French President Emmanuel Macron at the construction site four years after the fireImage: Sarah Meyssonnier/AP/picture Alliance

He said examinations of the building’s structure showed that the cathedral’s walls remained stable despite the massive fire, as did most of the vaults. Scaffolding is being removed from the north and south transepts and first spans of the nave, he said. The stained glass windows and the large organ, which were spared by the fire, were meticulously cleaned, according to Georgelin, who adds that now that this phase is complete, the restoration of the interior will begin. However, it is necessary to remain “vigilant and focused”, said the former general.

Short circuit or cigarette caused the fire?
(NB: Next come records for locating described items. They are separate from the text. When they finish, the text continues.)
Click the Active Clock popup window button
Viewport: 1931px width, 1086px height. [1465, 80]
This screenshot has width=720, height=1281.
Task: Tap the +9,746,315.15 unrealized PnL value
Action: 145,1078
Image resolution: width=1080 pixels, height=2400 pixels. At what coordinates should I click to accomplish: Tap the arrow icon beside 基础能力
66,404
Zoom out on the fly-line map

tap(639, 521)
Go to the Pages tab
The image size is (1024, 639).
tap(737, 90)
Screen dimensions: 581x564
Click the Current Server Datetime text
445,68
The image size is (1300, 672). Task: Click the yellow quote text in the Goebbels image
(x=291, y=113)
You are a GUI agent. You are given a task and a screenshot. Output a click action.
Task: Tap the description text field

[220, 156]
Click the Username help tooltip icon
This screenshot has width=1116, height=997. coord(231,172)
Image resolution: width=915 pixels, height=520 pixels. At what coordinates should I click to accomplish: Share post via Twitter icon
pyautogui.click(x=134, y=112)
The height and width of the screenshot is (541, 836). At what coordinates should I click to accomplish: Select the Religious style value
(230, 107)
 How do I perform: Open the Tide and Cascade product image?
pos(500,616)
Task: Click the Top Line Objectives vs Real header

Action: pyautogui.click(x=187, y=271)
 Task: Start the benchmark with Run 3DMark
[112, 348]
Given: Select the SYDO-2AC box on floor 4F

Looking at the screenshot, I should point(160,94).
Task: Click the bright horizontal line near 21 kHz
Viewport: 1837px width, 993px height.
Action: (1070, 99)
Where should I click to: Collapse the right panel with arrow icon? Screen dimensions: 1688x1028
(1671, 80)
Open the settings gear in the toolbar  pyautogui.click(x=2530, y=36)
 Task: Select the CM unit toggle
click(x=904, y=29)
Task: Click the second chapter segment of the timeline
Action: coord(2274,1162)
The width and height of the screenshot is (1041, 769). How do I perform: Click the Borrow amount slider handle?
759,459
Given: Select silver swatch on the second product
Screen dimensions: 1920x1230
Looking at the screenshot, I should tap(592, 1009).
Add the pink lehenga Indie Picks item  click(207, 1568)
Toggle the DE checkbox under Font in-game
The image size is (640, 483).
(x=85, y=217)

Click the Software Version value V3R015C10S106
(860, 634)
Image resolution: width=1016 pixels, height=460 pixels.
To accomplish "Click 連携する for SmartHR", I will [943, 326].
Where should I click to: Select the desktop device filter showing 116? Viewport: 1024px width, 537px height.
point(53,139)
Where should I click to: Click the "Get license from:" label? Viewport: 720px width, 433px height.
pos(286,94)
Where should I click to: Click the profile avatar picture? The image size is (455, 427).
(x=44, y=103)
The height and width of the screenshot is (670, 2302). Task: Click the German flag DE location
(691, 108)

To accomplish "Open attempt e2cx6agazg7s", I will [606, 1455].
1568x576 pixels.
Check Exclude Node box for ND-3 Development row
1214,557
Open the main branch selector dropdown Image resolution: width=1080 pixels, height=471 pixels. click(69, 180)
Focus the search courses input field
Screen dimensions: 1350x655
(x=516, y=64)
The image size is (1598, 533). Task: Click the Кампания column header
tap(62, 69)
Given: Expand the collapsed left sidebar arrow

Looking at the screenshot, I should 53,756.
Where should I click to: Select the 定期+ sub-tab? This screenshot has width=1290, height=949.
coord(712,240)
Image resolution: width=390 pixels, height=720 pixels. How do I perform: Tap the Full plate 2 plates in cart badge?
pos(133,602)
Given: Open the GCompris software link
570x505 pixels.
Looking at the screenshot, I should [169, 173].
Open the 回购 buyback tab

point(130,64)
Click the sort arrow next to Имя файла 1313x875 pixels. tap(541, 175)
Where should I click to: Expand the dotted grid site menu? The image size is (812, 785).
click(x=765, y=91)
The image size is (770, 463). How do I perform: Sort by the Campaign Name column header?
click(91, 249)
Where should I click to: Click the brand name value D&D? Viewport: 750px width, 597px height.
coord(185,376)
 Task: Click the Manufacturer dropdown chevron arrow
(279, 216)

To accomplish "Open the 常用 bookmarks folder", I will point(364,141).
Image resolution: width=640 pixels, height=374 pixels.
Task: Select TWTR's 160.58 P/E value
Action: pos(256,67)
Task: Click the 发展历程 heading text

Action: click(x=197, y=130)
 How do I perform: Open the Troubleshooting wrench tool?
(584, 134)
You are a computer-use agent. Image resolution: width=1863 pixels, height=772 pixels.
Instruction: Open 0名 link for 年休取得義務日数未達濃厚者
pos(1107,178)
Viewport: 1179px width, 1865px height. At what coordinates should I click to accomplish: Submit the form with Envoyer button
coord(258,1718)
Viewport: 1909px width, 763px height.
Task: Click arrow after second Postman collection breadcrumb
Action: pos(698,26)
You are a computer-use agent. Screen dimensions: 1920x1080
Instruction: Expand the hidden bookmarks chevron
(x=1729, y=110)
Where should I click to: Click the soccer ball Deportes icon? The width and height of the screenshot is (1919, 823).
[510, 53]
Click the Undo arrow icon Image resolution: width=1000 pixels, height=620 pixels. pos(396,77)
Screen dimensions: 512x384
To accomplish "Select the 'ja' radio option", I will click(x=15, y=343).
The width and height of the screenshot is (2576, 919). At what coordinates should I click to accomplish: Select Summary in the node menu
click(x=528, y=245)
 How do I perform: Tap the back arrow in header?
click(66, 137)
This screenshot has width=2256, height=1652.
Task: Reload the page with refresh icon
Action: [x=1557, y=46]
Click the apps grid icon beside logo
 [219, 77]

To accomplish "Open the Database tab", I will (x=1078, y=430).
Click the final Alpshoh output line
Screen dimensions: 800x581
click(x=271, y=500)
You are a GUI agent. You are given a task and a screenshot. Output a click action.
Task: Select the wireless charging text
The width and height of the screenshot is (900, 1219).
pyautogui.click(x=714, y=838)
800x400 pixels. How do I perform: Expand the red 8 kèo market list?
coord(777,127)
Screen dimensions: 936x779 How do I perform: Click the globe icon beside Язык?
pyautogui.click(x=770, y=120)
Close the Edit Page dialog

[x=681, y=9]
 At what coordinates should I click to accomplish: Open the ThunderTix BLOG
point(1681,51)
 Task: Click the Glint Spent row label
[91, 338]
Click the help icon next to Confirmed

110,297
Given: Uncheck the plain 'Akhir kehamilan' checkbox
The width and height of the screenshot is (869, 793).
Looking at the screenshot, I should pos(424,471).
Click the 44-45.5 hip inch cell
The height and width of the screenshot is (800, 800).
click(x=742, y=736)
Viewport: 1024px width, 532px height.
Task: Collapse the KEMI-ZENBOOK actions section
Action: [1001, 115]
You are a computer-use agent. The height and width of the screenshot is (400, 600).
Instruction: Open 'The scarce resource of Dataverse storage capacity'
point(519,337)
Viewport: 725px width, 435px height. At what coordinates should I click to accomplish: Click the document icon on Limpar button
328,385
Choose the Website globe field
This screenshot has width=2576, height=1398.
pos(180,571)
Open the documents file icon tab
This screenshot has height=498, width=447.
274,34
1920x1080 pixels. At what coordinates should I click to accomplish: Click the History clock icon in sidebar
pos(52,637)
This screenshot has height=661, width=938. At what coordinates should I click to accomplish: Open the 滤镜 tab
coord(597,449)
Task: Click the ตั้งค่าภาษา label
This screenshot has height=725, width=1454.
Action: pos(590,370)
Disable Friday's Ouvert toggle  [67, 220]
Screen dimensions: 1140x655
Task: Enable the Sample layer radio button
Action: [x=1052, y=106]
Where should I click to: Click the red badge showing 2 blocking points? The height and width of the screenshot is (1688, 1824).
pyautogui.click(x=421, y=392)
Exactly four years have passed since the fire. The historic building was partially destroyed in the process. Paris firefighters fought for four hours before they managed to limit the fire to the wooden roof structure. The west facade with the main towers, the nave walls, the buttresses and large parts of the ceiling vault, also the side aisles and the choir ambulatories remained stable. Heat, smoke, soot and extinguishing water affected the furniture in the church, but there was no major damage here either.

It remains unclear whether the fire was caused by a short circuit or a construction worker’s cigarette.

The extent of the destruction was not as great as initially feared. “Thank God not all the vaults collapsed,” Barbara Schock-Werner, an expert on German cathedrals, told DW at the time. Only three chests fell in the end.